DOCUMENT PASSAGE:
★ ★ ★ ★ ★ ★ ★

• Consolidation: Lessons Learned

    May 1, 2003
    If you’ve been involved in this industry for the last decade, you’ve had an opportunity to witness a never-before-seen phenomenon: the consolidation of HVAC contracting companies.

    If you’ve been involved in this industry for the last decade, you’ve had an opportunity to witness a never-before-seen phenomenon: the consolidation of HVAC contracting companies.

    Since American Residential Service (ARS) and Service Experts first announced the concept back in the summer of 1996, followed by several other players like GroupMac, Comfort Systems USA, and eventually Blue Dot, our industry has undergone some pretty dramatic changes.

    The business landscape became dotted with giant, clumsy, morphing creatures, consolidated HVAC companies, utilities turned consolidators, even traditional retailers making forays into our industry. They rose and fell, then rose again, buying up companies, often with no apparent rhyme or reason. Some changed their names, others started merging and splitting, selling off properties and buying others almost as if in a ritualistic dance.

    Are all these gyrations just the normal results of new mega-companies trying to “find themselves?” Or is there something deeper at the root of why, so far, none of the consolidated contracting firms have emerged clear leaders? To date, I don’t think any have reached the point of stability — or profitability that they’ve hoped for.

    A Brief History

    Let’s start with what motivated contractors to consolidate in the first place. The pioneer HVAC consolidators were small groups of contractors who decided to put their companies together, sell some stock, and cash in some of their hard-earned chips. Eventually they would hand over the reigns to second-tier managers and go sit on a beach somewhere. So far so good.

    While the initial sale of stock for cash was great for the original company owners, things soon began deteriorating.

    Some consolidators changed the scope of business by focusing on growth through acquisition. This way they could continue to show Wall Street good revenue and profit numbers. But the “tapeworms” growing inside their bellies needed more cash to keep everything afloat. As cash dried up, the “acquisition gurus” began offering stock rather than cash for newly acquired companies.

    In the first year or so, everything seemed OK. But the bottom dropped when a fickle Wall Street figured out that growth and fattened balance sheets were occurring primarily due to acquisition, not inherent profitability or organic growth. One of the biggest pitfalls for most consolidators is they didn’t have viable plans for increasing market share, sales volume, or profitability.

    The truth be told, a number of the consolidators knocked the wind from the sails of the companies they purchased by eliminating the very reason the companies were successful in the first place: their independent spirit and ability to be flexible and adapt to the changing market. Some tried to institutionalize HVAC contracting and service — a process that’s possible on the service side — very difficult on the contracting side.

    Lessons Learned

    Did the consolidators know some of these things going into the buyouts? Absolutely. But many just got caught up in the frenzy to sign the top “performers” — the well known names —like so many music producers.

    In the desire to beat out the competition for acquisition, many closed a blind eye to some of the potential pitfalls that come with trying to herd fiercely independent individuals. Some, who shall remain unmentioned, just made bad deals.

    That’s not to say there haven’t been successes. Although not necessarily company-wide, a number of locations across the country have done quite well, growing steadily and yielding very respectable profit margins — a testimonial to the individuals at the helms of these operations.

★ ★ ★ ★ ★ ★ ★

INFORMATION PROVIDED:

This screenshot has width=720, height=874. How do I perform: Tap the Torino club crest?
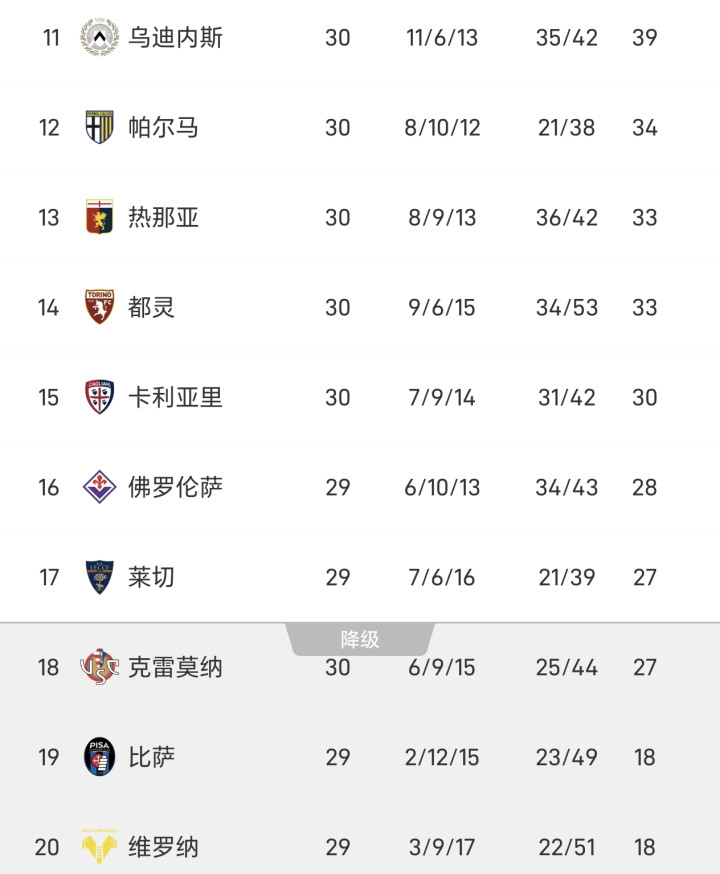pyautogui.click(x=99, y=307)
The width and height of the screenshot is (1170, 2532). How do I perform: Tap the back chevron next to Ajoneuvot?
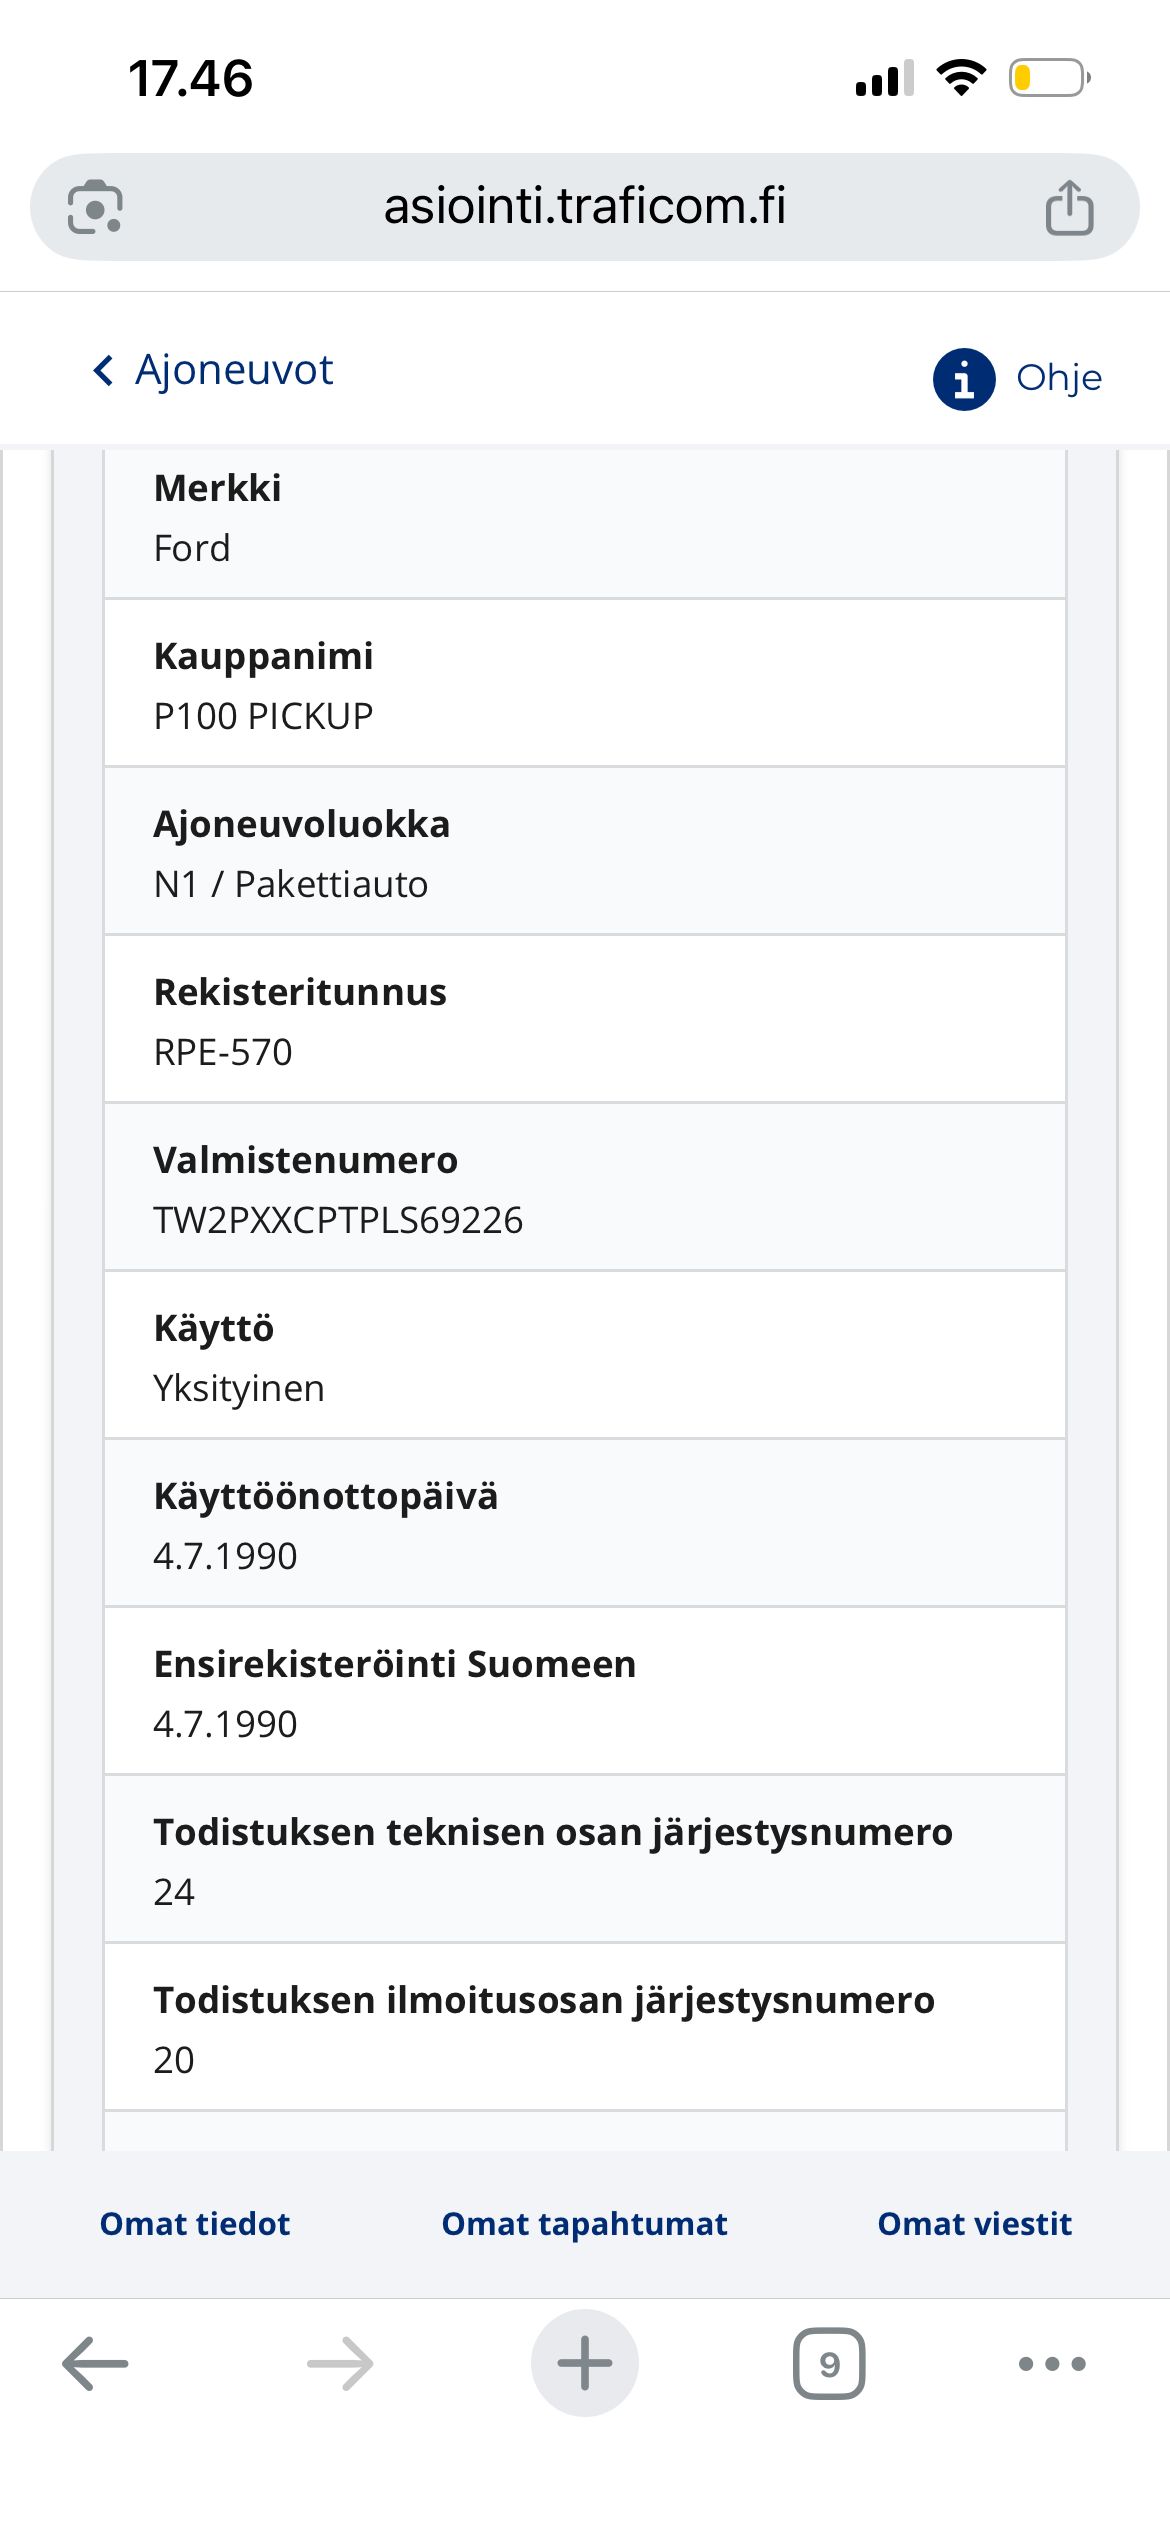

★ ★ ★ ★ ★ ★ ★

GOAL 1:
Answer these questions from the article on HVAC consolidation:
(a) Which two companies first announced the consolidation concept, and when?
(b) As cash dried up, what did the "acquisition gurus" begin offering for newly acquired companies?
(c) What did Wall Street figure out that made the bottom drop?
GOAL 2:
Carry on with the article on HVAC consolidation from its last paragraph.

EXPECTED OUTPUT 1:
(a) American Residential Service (ARS) and Service Experts, in the summer of 1996.
(b) Stock rather than cash.
(c) That growth and fattened balance sheets came primarily from acquisition, not from inherent profitability or organic growth.

EXPECTED OUTPUT 2:
    Still, one of the big failures of some consolidators is they really didn’t have a strong gameplan to differentiate their brand from everyone else. Most started out in the race with the handicap of an unknown brand name. Some were smart enough to keep the local company identity — others weren’t. In retrospect, I can’t think of any one consolidator who has had an unquestionably viable answer to the very simple question: What makes you guys different - why should I buy from you?

    The Potential Is Still There

    Is consolidation doomed to go the way of the dinosaurs? Not necessarily. It could work if the goal is to pool talent — to go after dynamic companies led by young talent with fire in their bellies. Unfortunately most went after older companies with established bases and owners who were looking for a quick exit strategy.

    Had one of the consolidators dared to be different and focused on being a true comfort provider, delivering measured performance to their customers, I believe by now they’d be a real threat to independent contractors.

    Fortunately for the independents, this hasn’t happened yet. It’s probably not likely to happen anytime soon as Wall Street has a way of discouraging public companies from taking a long-term approach to things.

    While independent contractors are like speedboats, with the ability to quickly shift with the market, and make changes in their approach in a very short time, consolidators are like large freighters that take a lot more time to adjust their course, let alone make drastic changes in their business models.

    What might take just months for an independent to implement in his company, could take years of culture change in a larger, consolidated company with hundreds or thousands of employees.

    The Future . . .

    Is there hope for consolidation?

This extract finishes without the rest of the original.